## Task prompt:
For this exercise, restate word for word only the lines from the one containing "This screenshot has width=1435, height=840." through the last line below. Pictures do not get copied.

## Records to process:
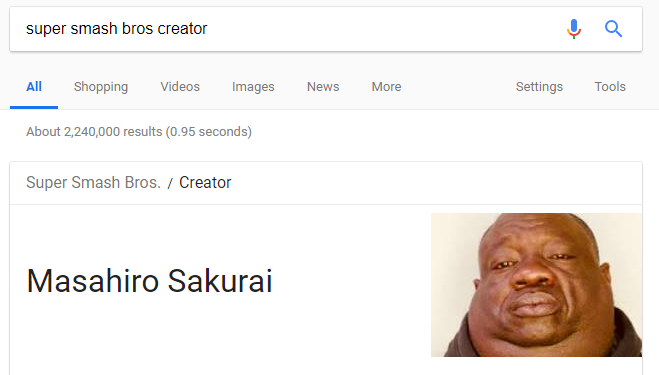Open the Settings dropdown menu

pos(539,87)
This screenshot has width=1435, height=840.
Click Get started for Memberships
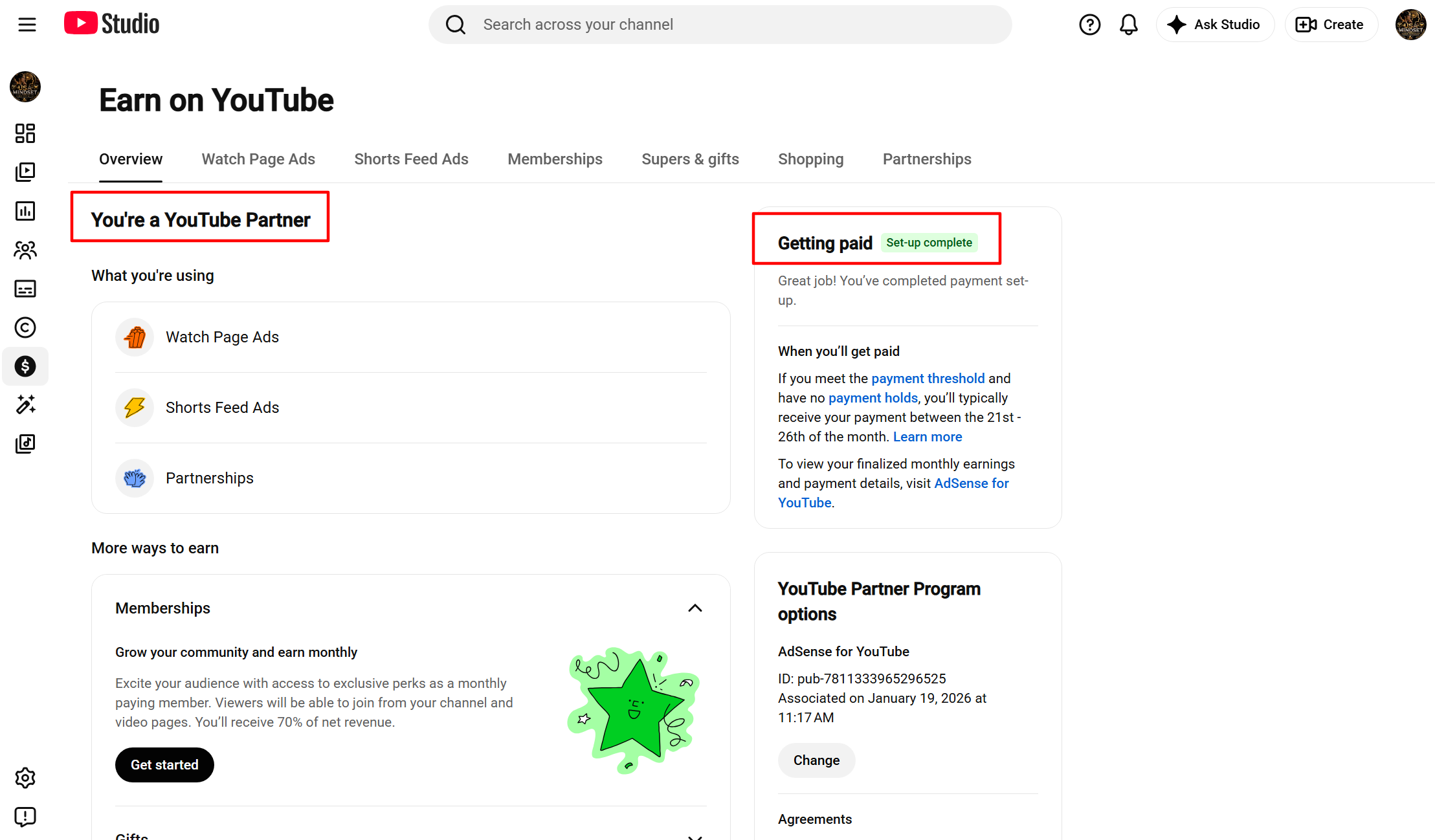[164, 765]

## Exercise output:
This screenshot has width=1435, height=840.
Click Get started for Memberships
[164, 765]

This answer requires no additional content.